§ **Provided data**
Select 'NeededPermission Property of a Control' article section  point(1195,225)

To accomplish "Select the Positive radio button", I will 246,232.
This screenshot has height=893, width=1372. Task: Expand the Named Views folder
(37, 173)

---

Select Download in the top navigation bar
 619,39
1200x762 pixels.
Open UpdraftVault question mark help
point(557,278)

---

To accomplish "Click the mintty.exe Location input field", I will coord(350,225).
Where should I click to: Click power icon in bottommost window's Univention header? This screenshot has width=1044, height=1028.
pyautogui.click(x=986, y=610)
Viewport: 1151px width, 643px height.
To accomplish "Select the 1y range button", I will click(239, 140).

§ **Task**
Every line of the material that holds "accomplish" should be copied out as the answer.

§ **Reply to the exercise**
To accomplish "Select the Positive radio button", I will 246,232.
To accomplish "Click the mintty.exe Location input field", I will coord(350,225).
To accomplish "Select the 1y range button", I will click(239, 140).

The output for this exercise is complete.